3

I have a piecewise function with 3 parts that I'm trying to write in Python using Numba @jit instruction. The function is calculated over an array. The function is defined by:

@njit(parallel=True)
def f(x_vec):
    N=len(x_vec)
    y_vec=np.zeros(N)
    for i in prange(N):
        x=x_vec[i]
        if x<=2000:
            y=64/x
        elif x>=4000:
            y=np.log(x)
        else:
            y=np.log(1.2*x)
        y_vec[i]=y
    return y_vec

I'm using Numba to make this code very fast and run it on all 8 threads of my CPU.

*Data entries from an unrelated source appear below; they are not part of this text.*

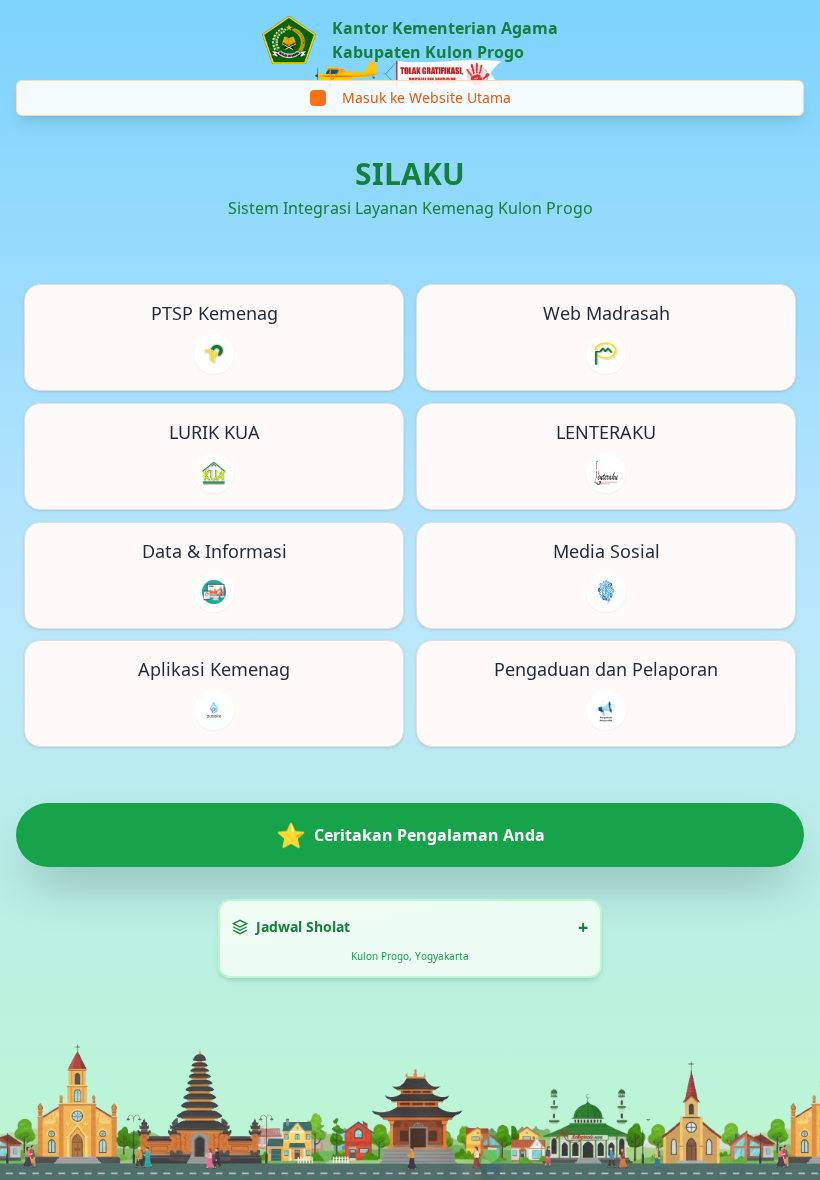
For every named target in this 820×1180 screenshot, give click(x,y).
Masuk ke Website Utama (426, 97)
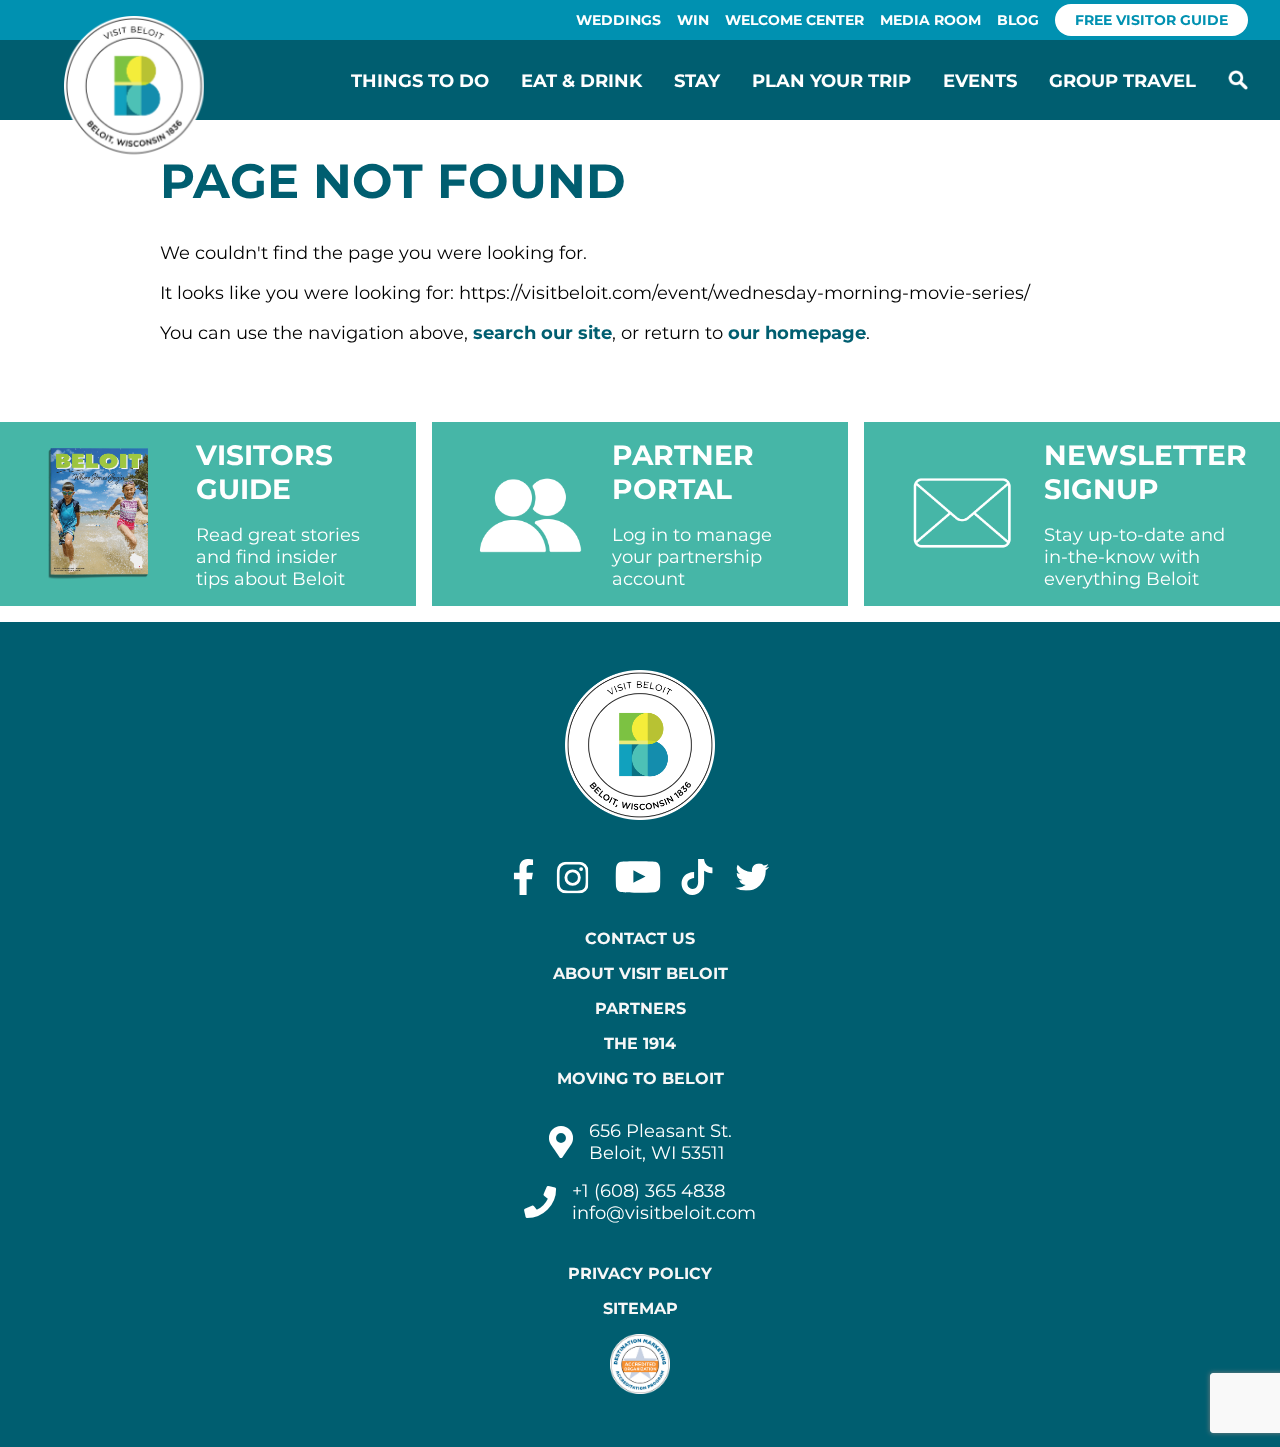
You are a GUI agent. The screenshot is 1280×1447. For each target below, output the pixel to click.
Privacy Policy (640, 1273)
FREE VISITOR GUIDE (1151, 20)
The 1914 (640, 1043)
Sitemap (640, 1308)
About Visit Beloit (640, 973)
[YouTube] (638, 877)
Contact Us (640, 938)
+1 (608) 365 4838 (648, 1191)
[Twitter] (752, 877)
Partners (640, 1008)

Now, my question is, if I wanted to define each part of the function separately as f1, f2 and f3, and put those inside the if statements (and still benefit from Numba speed), how can I do that? The reason is that the subfunctions can be more complicated and I don't want to make my code hard to read. I want it to be as fast as this one (or slightly slower but not alot).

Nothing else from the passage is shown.